【昔の佐川急便は給料が高くて稼げるブラック企業だった理由①】

今回の話は前回「昔の佐川急便は給料が高くて稼げた理由②」の続編です。

佐川急便

昔の佐川急便が何故?ブラック企業と言われていたのか?がわかると思います。

佐川急便で働いているドライバーがドッキングと言っているのは、

午後便の荷物を受け取りに行くことをいい、通常は大型、4トン車、に荷物を積んで来てもらいます。

しかし、昔の佐川急便は4トン車が地域に1台とかしか稼働していなかったので、

配達を終えた2トン車が営業所に午後便の荷物を積みに戻る、事は当たり前でした。

年末の繁忙期は10時過ぎに営業所を出発して15時くらいに営業所に荷物を積みに戻ります。

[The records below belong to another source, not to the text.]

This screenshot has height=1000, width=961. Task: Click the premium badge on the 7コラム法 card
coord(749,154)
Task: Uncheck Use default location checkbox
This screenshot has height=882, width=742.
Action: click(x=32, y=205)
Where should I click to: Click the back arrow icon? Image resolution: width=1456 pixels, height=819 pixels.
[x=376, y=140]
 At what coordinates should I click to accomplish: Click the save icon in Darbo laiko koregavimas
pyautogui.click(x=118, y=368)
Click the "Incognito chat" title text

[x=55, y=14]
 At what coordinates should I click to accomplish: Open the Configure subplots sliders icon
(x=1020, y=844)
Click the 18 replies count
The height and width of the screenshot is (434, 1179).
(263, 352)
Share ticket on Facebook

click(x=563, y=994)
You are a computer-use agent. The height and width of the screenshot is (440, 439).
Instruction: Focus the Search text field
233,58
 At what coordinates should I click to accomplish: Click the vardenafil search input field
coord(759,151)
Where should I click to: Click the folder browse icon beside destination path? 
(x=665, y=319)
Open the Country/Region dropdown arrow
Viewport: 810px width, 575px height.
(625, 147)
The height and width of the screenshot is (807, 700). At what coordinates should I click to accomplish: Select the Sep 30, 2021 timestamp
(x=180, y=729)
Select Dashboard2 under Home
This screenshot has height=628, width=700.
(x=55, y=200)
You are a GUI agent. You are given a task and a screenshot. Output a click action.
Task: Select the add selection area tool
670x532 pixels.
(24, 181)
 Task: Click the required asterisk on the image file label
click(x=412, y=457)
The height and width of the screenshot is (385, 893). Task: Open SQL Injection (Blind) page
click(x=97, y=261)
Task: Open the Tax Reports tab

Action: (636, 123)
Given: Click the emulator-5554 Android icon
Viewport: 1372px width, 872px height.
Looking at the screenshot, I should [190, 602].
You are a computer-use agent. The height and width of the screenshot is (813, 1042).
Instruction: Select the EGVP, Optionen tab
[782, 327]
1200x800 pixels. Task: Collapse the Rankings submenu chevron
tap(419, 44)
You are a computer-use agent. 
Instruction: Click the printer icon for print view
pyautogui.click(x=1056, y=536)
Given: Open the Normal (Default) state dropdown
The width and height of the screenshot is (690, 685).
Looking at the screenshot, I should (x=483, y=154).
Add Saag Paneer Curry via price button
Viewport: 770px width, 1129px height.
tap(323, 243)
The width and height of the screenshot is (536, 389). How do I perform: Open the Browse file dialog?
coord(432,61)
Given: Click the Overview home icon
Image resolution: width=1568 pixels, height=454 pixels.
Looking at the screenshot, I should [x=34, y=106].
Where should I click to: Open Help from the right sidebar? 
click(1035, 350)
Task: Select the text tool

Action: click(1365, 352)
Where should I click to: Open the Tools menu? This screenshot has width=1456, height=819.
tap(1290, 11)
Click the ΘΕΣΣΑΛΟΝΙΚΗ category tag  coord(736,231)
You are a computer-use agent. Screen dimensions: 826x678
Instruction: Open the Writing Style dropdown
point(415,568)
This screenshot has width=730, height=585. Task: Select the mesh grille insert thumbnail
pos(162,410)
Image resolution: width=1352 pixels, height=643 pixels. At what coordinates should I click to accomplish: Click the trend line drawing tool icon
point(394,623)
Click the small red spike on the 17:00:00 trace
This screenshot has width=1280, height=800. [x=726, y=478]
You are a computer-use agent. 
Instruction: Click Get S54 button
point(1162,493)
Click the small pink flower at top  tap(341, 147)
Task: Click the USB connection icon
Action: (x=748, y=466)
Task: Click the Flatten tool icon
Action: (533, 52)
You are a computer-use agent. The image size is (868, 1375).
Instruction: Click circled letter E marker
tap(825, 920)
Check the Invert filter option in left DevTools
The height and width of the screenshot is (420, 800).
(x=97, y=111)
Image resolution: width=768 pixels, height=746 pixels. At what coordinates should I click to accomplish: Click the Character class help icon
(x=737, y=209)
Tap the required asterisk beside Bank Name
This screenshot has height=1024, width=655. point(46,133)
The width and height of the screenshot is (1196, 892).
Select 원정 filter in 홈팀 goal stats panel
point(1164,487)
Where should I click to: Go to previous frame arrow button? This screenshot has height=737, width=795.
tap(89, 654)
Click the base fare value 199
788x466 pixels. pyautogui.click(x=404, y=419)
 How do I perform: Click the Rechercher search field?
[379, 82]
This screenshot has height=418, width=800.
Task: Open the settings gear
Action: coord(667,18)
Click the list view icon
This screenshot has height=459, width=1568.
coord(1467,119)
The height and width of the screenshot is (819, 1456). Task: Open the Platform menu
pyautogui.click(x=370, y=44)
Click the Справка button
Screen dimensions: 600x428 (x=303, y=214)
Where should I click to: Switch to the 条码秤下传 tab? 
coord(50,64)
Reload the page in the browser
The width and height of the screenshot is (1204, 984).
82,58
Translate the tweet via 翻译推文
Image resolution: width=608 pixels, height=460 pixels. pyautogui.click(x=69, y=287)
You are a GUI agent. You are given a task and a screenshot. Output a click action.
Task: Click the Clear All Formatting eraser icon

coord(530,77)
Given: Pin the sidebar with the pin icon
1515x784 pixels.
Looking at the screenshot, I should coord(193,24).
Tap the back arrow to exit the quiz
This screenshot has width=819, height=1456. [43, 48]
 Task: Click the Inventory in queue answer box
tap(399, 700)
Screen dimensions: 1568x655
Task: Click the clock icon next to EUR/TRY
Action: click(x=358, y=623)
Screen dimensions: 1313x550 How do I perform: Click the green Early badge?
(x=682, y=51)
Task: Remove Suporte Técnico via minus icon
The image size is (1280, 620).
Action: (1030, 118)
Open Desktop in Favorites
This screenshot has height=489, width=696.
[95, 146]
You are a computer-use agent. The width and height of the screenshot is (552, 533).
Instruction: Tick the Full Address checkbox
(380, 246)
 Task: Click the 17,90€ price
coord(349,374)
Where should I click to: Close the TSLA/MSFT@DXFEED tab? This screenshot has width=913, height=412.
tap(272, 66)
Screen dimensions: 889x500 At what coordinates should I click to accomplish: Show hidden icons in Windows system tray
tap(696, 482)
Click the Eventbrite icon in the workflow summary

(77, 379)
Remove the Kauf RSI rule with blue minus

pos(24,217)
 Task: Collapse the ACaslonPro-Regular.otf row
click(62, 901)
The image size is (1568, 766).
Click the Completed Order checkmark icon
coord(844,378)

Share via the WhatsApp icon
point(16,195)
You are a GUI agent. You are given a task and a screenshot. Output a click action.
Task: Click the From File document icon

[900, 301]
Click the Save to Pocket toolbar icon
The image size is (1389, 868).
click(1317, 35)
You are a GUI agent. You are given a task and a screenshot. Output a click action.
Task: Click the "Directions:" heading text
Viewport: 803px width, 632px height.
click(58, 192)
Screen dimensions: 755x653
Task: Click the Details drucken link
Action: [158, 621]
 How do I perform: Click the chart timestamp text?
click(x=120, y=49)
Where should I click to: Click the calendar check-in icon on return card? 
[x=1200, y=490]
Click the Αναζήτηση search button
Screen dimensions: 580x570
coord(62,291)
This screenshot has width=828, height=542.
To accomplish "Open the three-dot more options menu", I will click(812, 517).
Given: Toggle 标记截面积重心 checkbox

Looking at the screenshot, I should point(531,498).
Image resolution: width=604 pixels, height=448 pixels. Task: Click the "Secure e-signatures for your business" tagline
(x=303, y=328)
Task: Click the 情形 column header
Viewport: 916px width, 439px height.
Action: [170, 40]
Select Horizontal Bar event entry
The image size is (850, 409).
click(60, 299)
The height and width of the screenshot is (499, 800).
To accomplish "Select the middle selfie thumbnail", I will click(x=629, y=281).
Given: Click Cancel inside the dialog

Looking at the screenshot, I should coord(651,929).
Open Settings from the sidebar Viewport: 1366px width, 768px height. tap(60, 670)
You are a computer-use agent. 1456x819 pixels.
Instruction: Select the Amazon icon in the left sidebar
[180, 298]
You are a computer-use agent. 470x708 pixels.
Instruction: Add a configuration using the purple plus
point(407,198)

S大先輩「岡本、配達している時に歩いたことはあるか?」

岡本「ありません」

gokamont

これが「昔の佐川急便は給料が高くて稼げた理由」だと思います。

新人で配達が遅いドライバーは営業所に戻れません。

無線で、

S大先輩「岡本、今日ドッキング出来るか?」

岡本「すいません、戻れません」

こんな体たらくを何日も続けていると班で信用を失ってしまう。

岡本「絶対に明日こそは営業所に戻って先輩にドッキングしてやる」

なんて事を毎日思っていた。

そうして積み重ねると班で信用される存在になっていく。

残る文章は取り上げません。